**Exercise directions:**
Present every line of the records below as a Markdown table with the columns "Row" and "Line", numbering the rows in order and leaving out blank lines.

╭─ Data in this exercise

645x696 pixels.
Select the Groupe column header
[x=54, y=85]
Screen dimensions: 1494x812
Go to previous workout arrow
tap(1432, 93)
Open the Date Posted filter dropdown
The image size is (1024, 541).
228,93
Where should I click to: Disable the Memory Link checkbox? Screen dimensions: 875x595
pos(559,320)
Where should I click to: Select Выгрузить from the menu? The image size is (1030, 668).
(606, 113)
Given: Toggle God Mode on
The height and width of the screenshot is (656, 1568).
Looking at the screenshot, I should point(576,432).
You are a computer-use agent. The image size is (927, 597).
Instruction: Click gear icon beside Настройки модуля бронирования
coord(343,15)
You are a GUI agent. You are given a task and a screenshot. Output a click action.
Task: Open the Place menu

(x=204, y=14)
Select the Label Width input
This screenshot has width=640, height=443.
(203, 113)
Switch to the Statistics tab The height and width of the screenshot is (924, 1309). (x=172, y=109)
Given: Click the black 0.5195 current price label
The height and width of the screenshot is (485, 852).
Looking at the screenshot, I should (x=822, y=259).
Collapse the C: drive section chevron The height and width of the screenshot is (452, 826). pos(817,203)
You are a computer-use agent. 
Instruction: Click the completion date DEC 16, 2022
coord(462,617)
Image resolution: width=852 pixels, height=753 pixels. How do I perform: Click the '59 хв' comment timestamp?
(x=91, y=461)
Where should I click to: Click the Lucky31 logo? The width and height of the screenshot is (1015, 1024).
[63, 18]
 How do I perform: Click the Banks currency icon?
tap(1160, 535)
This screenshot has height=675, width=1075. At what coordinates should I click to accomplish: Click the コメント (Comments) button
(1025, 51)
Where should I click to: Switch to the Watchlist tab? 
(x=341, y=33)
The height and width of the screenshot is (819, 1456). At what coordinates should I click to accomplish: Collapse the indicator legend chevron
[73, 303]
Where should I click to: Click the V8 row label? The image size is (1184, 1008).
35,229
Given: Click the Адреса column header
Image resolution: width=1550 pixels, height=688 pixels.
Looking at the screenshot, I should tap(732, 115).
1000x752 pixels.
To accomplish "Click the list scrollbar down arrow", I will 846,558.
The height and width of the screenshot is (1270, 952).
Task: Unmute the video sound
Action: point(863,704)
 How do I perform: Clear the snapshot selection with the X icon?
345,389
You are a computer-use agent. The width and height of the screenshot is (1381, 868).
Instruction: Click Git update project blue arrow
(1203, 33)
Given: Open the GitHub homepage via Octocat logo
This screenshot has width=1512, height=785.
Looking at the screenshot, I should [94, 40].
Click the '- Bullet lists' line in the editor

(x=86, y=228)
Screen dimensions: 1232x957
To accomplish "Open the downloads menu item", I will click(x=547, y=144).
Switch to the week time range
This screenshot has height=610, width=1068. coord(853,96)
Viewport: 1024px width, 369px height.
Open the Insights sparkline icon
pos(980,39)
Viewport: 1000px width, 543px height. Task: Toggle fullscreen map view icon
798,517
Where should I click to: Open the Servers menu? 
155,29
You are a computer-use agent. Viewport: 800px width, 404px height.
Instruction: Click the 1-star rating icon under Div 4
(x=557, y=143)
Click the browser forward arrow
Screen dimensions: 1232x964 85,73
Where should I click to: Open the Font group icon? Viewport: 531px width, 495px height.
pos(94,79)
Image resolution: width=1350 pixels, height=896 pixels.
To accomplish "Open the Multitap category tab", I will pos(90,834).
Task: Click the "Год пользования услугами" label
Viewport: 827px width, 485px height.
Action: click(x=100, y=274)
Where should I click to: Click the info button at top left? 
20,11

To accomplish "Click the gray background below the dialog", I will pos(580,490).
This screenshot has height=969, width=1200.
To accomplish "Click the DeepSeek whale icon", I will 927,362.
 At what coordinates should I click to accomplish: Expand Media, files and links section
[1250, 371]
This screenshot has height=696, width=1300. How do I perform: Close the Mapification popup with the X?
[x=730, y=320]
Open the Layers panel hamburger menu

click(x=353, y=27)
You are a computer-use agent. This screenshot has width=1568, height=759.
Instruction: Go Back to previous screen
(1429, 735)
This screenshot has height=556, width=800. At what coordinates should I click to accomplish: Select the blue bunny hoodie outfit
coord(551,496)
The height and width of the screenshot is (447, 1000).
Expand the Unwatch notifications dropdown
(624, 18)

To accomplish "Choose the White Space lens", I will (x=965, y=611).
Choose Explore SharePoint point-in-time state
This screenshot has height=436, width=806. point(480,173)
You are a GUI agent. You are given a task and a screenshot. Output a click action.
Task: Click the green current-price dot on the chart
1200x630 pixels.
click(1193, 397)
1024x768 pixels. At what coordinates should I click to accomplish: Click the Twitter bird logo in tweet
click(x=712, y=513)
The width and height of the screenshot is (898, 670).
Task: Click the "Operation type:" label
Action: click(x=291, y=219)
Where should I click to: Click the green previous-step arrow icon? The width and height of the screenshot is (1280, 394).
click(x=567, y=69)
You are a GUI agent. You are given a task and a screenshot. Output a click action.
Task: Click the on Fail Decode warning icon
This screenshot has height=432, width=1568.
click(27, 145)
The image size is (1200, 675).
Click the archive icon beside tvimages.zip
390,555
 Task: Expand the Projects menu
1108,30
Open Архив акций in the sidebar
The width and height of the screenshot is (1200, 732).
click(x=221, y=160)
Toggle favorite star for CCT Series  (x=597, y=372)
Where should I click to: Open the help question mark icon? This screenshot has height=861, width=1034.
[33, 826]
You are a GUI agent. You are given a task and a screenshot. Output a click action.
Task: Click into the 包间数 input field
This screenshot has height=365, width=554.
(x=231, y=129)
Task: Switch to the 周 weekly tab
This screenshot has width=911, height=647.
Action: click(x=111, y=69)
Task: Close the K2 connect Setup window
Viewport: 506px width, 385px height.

╰─

**Expected answer:**
| Row | Line |
|---|---|
| 1 | 645x696 pixels. |
| 2 | Select the Groupe column header |
| 3 | [x=54, y=85] |
| 4 | Screen dimensions: 1494x812 |
| 5 | Go to previous workout arrow |
| 6 | tap(1432, 93) |
| 7 | Open the Date Posted filter dropdown |
| 8 | The image size is (1024, 541). |
| 9 | 228,93 |
| 10 | Where should I click to: Disable the Memory Link checkbox? Screen dimensions: 875x595 |
| 11 | pos(559,320) |
| 12 | Where should I click to: Select Выгрузить from the menu? The image size is (1030, 668). |
| 13 | (606, 113) |
| 14 | Given: Toggle God Mode on |
| 15 | The height and width of the screenshot is (656, 1568). |
| 16 | Looking at the screenshot, I should point(576,432). |
| 17 | You are a computer-use agent. The image size is (927, 597). |
| 18 | Instruction: Click gear icon beside Настройки модуля бронирования |
| 19 | coord(343,15) |
| 20 | You are a GUI agent. You are given a task and a screenshot. Output a click action. |
| 21 | Task: Open the Place menu |
| 22 | (x=204, y=14) |
| 23 | Select the Label Width input |
| 24 | This screenshot has width=640, height=443. |
| 25 | (203, 113) |
| 26 | Switch to the Statistics tab The height and width of the screenshot is (924, 1309). (x=172, y=109) |
| 27 | Given: Click the black 0.5195 current price label |
| 28 | The height and width of the screenshot is (485, 852). |
| 29 | Looking at the screenshot, I should (x=822, y=259). |
| 30 | Collapse the C: drive section chevron The height and width of the screenshot is (452, 826). pos(817,203) |
| 31 | You are a computer-use agent.  |
| 32 | Instruction: Click the completion date DEC 16, 2022 |
| 33 | coord(462,617) |
| 34 | Image resolution: width=852 pixels, height=753 pixels. How do I perform: Click the '59 хв' comment timestamp? |
| 35 | (x=91, y=461) |
| 36 | Where should I click to: Click the Lucky31 logo? The width and height of the screenshot is (1015, 1024). |
| 37 | [63, 18] |
| 38 |  How do I perform: Click the Banks currency icon? |
| 39 | tap(1160, 535) |
| 40 | This screenshot has height=675, width=1075. At what coordinates should I click to accomplish: Click the コメント (Comments) button |
| 41 | (1025, 51) |
| 42 | Where should I click to: Switch to the Watchlist tab?  |
| 43 | (x=341, y=33) |
| 44 | The height and width of the screenshot is (819, 1456). At what coordinates should I click to accomplish: Collapse the indicator legend chevron |
| 45 | [73, 303] |
| 46 | Where should I click to: Click the V8 row label? The image size is (1184, 1008). |
| 47 | 35,229 |
| 48 | Given: Click the Адреса column header |
| 49 | Image resolution: width=1550 pixels, height=688 pixels. |
| 50 | Looking at the screenshot, I should tap(732, 115). |
| 51 | 1000x752 pixels. |
| 52 | To accomplish "Click the list scrollbar down arrow", I will 846,558. |
| 53 | The height and width of the screenshot is (1270, 952). |
| 54 | Task: Unmute the video sound |
| 55 | Action: point(863,704) |
| 56 |  How do I perform: Clear the snapshot selection with the X icon? |
| 57 | 345,389 |
| 58 | You are a computer-use agent. The width and height of the screenshot is (1381, 868). |
| 59 | Instruction: Click Git update project blue arrow |
| 60 | (1203, 33) |
| 61 | Given: Open the GitHub homepage via Octocat logo |
| 62 | This screenshot has width=1512, height=785. |
| 63 | Looking at the screenshot, I should [94, 40]. |
| 64 | Click the '- Bullet lists' line in the editor |
| 65 | (x=86, y=228) |
| 66 | Screen dimensions: 1232x957 |
| 67 | To accomplish "Open the downloads menu item", I will click(x=547, y=144). |
| 68 | Switch to the week time range |
| 69 | This screenshot has height=610, width=1068. coord(853,96) |
| 70 | Viewport: 1024px width, 369px height. |
| 71 | Open the Insights sparkline icon |
| 72 | pos(980,39) |
| 73 | Viewport: 1000px width, 543px height. Task: Toggle fullscreen map view icon |
| 74 | 798,517 |
| 75 | Where should I click to: Open the Servers menu?  |
| 76 | 155,29 |
| 77 | You are a computer-use agent. Viewport: 800px width, 404px height. |
| 78 | Instruction: Click the 1-star rating icon under Div 4 |
| 79 | (x=557, y=143) |
| 80 | Click the browser forward arrow |
| 81 | Screen dimensions: 1232x964 85,73 |
| 82 | Where should I click to: Open the Font group icon? Viewport: 531px width, 495px height. |
| 83 | pos(94,79) |
| 84 | Image resolution: width=1350 pixels, height=896 pixels. |
| 85 | To accomplish "Open the Multitap category tab", I will pos(90,834). |
| 86 | Task: Click the "Год пользования услугами" label |
| 87 | Viewport: 827px width, 485px height. |
| 88 | Action: click(x=100, y=274) |
| 89 | Where should I click to: Click the info button at top left?  |
| 90 | 20,11 |
| 91 | To accomplish "Click the gray background below the dialog", I will pos(580,490). |
| 92 | This screenshot has height=969, width=1200. |
| 93 | To accomplish "Click the DeepSeek whale icon", I will 927,362. |
| 94 |  At what coordinates should I click to accomplish: Expand Media, files and links section |
| 95 | [1250, 371] |
| 96 | This screenshot has height=696, width=1300. How do I perform: Close the Mapification popup with the X? |
| 97 | [x=730, y=320] |
| 98 | Open the Layers panel hamburger menu |
| 99 | click(x=353, y=27) |
| 100 | You are a computer-use agent. This screenshot has width=1568, height=759. |
| 101 | Instruction: Go Back to previous screen |
| 102 | (1429, 735) |
| 103 | This screenshot has height=556, width=800. At what coordinates should I click to accomplish: Select the blue bunny hoodie outfit |
| 104 | coord(551,496) |
| 105 | The height and width of the screenshot is (447, 1000). |
| 106 | Expand the Unwatch notifications dropdown |
| 107 | (624, 18) |
| 108 | To accomplish "Choose the White Space lens", I will (x=965, y=611). |
| 109 | Choose Explore SharePoint point-in-time state |
| 110 | This screenshot has height=436, width=806. point(480,173) |
| 111 | You are a GUI agent. You are given a task and a screenshot. Output a click action. |
| 112 | Task: Click the green current-price dot on the chart |
| 113 | 1200x630 pixels. |
| 114 | click(1193, 397) |
| 115 | 1024x768 pixels. At what coordinates should I click to accomplish: Click the Twitter bird logo in tweet |
| 116 | click(x=712, y=513) |
| 117 | The width and height of the screenshot is (898, 670). |
| 118 | Task: Click the "Operation type:" label |
| 119 | Action: click(x=291, y=219) |
| 120 | Where should I click to: Click the green previous-step arrow icon? The width and height of the screenshot is (1280, 394). |
| 121 | click(x=567, y=69) |
| 122 | You are a GUI agent. You are given a task and a screenshot. Output a click action. |
| 123 | Task: Click the on Fail Decode warning icon |
| 124 | This screenshot has height=432, width=1568. |
| 125 | click(27, 145) |
| 126 | The image size is (1200, 675). |
| 127 | Click the archive icon beside tvimages.zip |
| 128 | 390,555 |
| 129 |  Task: Expand the Projects menu |
| 130 | 1108,30 |
| 131 | Open Архив акций in the sidebar |
| 132 | The width and height of the screenshot is (1200, 732). |
| 133 | click(x=221, y=160) |
| 134 | Toggle favorite star for CCT Series  (x=597, y=372) |
| 135 | Where should I click to: Open the help question mark icon? This screenshot has height=861, width=1034. |
| 136 | [33, 826] |
| 137 | You are a GUI agent. You are given a task and a screenshot. Output a click action. |
| 138 | Task: Click into the 包间数 input field |
| 139 | This screenshot has height=365, width=554. |
| 140 | (x=231, y=129) |
| 141 | Task: Switch to the 周 weekly tab |
| 142 | This screenshot has width=911, height=647. |
| 143 | Action: click(x=111, y=69) |
| 144 | Task: Close the K2 connect Setup window |
| 145 | Viewport: 506px width, 385px height. |